Michigan’s Upper Peninsula (U.P.) is in need of additional power generation. Upper Michigan Energy Resources Corp. (UMERC) is making a $275 million investment in approximately 180 megawatts of natural gas-fueled generation in two locations – Marquette County and Baraga County – to facilitate a long-term solution that ensures electric reliability in the U.P.
In addition to providing a reliable energy solution for the region, these projects also reduce environmental emissions, provide tax benefits to the local host communities and reduce the need for future transmission investments.
The facilities will use electric generators called reciprocating internal combustion engines (RICE). These modular engines run on natural gas and allow for extremely reliable and flexible operations.
This technology also provides the following benefits:
- Efficiency is maintained over a wide range of generation output.
- Environmental impact is very low – including limited water use.
- Engines are delivered and installed in modules, sized for needed capacity.
The units operate similar to a backup generator with an engine shaft coupled to a generator. The RICE units are housed inside a building with an exterior resembling that of a warehouse. The exhaust system is located outside the building and includes stacks. A fan-cooled radiator bank also is located outdoors.
Committed to being a good neighbor, we are working with our engine manufacturer and an engineering firm to design each generating station with a 50-decibel sound limit. This is a widely accepted sound level for industrial facilities. To achieve that level, we will do the following:
- Use concrete walls with interior sound attenuation panels, rather than steel walls.
- Build a double-layer roof, using heavy-duty steel panels with sound attenuation, rather than a single-layer roof.

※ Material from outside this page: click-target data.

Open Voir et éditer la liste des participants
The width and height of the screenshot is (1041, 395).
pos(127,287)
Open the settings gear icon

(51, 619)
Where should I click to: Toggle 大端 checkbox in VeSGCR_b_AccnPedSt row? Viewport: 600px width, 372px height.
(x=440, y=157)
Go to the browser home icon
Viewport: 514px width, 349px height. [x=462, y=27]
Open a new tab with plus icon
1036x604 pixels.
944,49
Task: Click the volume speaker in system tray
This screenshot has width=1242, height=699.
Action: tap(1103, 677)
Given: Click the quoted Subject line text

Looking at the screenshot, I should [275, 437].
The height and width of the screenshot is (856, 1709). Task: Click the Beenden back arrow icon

- Incorporate silencers on air intake and exhaust systems.
- Install ultra-low-noise radiators.
Our sites in Marquette County and Baraga County are near existing transmission and natural gas infrastructure, which minimizes additional infrastructure and transmission costs.
Each site is more than 15 acres, with the generating station footprint approximately six acres. The remaining space will be used for support infrastructure and parking.
We filed our proposal with the Michigan Public Service Commission (MPSC) in January 2017. Additionally, we submitted two air permit applications to the Michigan Department of Environmental Quality in February 2017. On Oct. 25, the MPSC approved the project, and site preparation work began in late October.
Commercial operation is planned for 2019. At that time or soon after, we expect to be in position to retire our coal-fired Presque Isle Power Plant.